## [THE PROBLEM]
Only the lines from the one that contains "Open username above" to the end of the material below are wanted, each duplicated exactly.
#####
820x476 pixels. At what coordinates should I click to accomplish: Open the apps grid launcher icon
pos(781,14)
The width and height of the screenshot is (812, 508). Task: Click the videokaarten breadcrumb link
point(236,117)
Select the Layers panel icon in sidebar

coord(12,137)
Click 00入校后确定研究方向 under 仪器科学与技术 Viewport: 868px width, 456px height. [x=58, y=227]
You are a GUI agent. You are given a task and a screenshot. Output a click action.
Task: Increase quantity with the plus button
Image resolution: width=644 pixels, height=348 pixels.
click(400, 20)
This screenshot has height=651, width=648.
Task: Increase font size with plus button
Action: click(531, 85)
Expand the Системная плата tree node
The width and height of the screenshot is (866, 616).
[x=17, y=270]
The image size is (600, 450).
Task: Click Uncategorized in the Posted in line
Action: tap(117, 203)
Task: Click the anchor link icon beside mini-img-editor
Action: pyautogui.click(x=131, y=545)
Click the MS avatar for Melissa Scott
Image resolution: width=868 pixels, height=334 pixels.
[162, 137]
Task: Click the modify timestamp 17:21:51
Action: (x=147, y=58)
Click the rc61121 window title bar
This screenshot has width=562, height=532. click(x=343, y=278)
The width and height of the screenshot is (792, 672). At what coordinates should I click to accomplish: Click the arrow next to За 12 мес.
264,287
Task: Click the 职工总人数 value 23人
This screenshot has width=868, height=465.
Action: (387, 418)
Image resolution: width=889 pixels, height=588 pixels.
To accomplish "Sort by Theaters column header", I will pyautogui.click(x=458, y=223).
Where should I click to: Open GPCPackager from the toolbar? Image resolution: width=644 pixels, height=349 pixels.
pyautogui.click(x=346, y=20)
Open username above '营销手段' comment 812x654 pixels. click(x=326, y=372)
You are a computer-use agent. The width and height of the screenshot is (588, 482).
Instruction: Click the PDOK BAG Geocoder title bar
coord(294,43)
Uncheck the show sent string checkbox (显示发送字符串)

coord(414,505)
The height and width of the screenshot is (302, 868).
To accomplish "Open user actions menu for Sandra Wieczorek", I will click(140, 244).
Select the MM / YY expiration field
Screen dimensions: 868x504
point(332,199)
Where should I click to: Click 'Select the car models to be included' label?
#####
## [WRITTEN SOLUTION]
Open username above '营销手段' comment 812x654 pixels. click(x=326, y=372)
You are a computer-use agent. The width and height of the screenshot is (588, 482).
Instruction: Click the PDOK BAG Geocoder title bar
coord(294,43)
Uncheck the show sent string checkbox (显示发送字符串)

coord(414,505)
The height and width of the screenshot is (302, 868).
To accomplish "Open user actions menu for Sandra Wieczorek", I will click(140, 244).
Select the MM / YY expiration field
Screen dimensions: 868x504
point(332,199)
Where should I click to: Click 'Select the car models to be included' label?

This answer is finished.